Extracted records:

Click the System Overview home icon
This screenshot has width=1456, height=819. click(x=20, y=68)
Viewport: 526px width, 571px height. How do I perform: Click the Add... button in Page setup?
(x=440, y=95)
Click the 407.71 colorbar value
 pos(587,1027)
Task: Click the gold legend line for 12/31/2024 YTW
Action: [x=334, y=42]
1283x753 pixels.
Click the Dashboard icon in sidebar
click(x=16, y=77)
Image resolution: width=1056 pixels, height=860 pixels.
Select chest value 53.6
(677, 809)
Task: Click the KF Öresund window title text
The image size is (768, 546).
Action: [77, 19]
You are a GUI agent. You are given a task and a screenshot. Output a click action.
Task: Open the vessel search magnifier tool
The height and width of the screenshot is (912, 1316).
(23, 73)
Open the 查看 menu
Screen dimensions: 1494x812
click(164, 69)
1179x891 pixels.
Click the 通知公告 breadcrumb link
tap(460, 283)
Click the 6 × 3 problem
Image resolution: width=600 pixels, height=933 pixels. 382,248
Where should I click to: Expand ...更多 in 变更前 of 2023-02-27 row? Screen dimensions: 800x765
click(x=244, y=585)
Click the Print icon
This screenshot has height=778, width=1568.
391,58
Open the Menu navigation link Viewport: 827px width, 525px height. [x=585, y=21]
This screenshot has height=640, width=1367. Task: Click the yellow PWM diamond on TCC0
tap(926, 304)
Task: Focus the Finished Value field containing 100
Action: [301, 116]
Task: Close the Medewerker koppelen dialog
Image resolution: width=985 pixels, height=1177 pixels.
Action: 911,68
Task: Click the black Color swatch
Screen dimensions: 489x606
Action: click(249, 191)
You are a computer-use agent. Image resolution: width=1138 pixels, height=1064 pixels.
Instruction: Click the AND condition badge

# EXERCISE DETAILS
Your answer must be a single number: how many lines of the records contain the word "Open".

# WRITTEN RESPONSE
3